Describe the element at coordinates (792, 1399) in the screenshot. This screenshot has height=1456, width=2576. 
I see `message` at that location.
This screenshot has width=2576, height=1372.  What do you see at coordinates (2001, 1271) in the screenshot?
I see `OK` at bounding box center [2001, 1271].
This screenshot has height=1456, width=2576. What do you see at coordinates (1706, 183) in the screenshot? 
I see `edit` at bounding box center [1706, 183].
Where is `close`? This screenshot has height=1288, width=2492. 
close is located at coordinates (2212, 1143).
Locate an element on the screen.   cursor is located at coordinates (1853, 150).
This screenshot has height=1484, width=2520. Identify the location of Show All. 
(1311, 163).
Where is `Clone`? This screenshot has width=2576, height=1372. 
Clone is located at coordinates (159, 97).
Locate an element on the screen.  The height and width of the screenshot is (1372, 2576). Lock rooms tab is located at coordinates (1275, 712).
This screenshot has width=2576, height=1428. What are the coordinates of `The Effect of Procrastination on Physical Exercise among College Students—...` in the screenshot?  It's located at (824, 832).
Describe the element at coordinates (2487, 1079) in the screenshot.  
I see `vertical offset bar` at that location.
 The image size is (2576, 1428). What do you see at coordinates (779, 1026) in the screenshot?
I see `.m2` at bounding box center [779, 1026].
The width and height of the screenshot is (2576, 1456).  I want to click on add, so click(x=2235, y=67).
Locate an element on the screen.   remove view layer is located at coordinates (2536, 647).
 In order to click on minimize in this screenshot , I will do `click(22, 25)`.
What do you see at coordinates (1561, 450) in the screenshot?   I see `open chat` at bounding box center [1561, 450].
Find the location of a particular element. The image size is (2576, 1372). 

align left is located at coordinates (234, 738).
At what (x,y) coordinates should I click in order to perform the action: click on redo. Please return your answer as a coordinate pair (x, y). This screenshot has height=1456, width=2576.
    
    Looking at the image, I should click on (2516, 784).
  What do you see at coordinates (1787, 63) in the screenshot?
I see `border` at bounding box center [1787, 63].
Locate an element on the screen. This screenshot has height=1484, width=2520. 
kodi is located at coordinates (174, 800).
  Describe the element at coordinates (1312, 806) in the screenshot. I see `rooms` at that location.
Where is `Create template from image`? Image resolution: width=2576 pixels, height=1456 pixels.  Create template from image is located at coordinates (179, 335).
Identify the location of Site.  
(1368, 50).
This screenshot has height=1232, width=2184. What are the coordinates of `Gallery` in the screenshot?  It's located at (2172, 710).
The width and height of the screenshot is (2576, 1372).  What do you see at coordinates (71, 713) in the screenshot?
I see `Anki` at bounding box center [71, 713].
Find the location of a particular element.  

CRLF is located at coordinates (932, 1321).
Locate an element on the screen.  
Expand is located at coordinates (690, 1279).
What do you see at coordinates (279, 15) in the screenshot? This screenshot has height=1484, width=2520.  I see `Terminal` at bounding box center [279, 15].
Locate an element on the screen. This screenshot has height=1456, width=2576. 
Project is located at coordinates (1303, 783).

*EXERCISE*
Quote the entries above verbatim, beginning with the line containing "coordinates (179, 335)." and continuing through the line containing "(1368, 50).".

*THE OUTPUT*
Where is `Create template from image`? Image resolution: width=2576 pixels, height=1456 pixels.  Create template from image is located at coordinates (179, 335).
Identify the location of Site.  
(1368, 50).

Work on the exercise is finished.